The effect of natural convection air temperature on the drying kinetics and desorption isotherms of Alaria esculenta and Palmaria palmata

ABSTRACT

The Northern Periphery and Arctic region faces unique economic and food security challenges that may be partly answered by commercial seaweed production. Alaria esculenta and Palmaria palmata are two seaweeds commonly found in the region and suitable for cultivation and processing for food and other commercial products. The drying kinetics for both species were obtained, and the Page and Weibull models best described the data. A drying air temperature increase from 40 to 70°C decreased drying time by 62.4% and 61.7% for A. esculenta and P. palmata, respectively. Desorption isotherms were obtained between 25 and 70°C and showed Brunauer Category III shapes, with water activity increasing with temperature for a fixed moisture content. Net heats of desorption were obtained, with drying to an equilibrium moisture content of 0.01 kg_water kg_d.b.^–1 requiring 18.1 and 3.94 kJ mol^–1 K^–1 for A. esculenta and P. palmata, respectively.

KEYWORDS:

• Convective blown air drying
• desorption isotherms
• drying kinetics
• heat of sorption

Introduction

The Northern Periphery and Arctic (NPA) region, although geographically diverse, shares several challenges including low accessibility, low economic diversity and high potential impact of climate change (Northern Periphery and Arctic Programme, 2016). Population growth and climate change have the potential to exacerbate these issues and raise food security concerns. Additionally, growing awareness of the carbon footprint of foods raises calls for food produced locally, efficiently and sustainably. The NPA Programme aims to overcome such challenges by transnational project cooperation involving nine partner countries in the region.

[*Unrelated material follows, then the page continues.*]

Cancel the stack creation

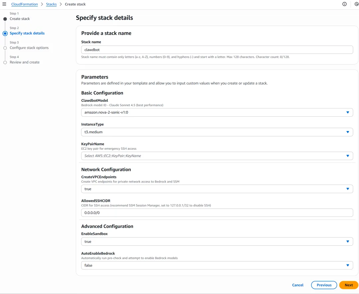tap(298, 285)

Seaweed production may form part of the solution to these challenges. Seaweed cultivation has no land area demand, and a processing facility needs only a small land footprint; there is thus no competition with agriculture for viable grazing or arable land, which is scarce in many parts of the NPA region (Jacobson, 2016; Kintisch, 2016). Seaweed cultivation and processing offers an alternative or complementary livelihood to fishing using many of the same skills and not requiring major retraining.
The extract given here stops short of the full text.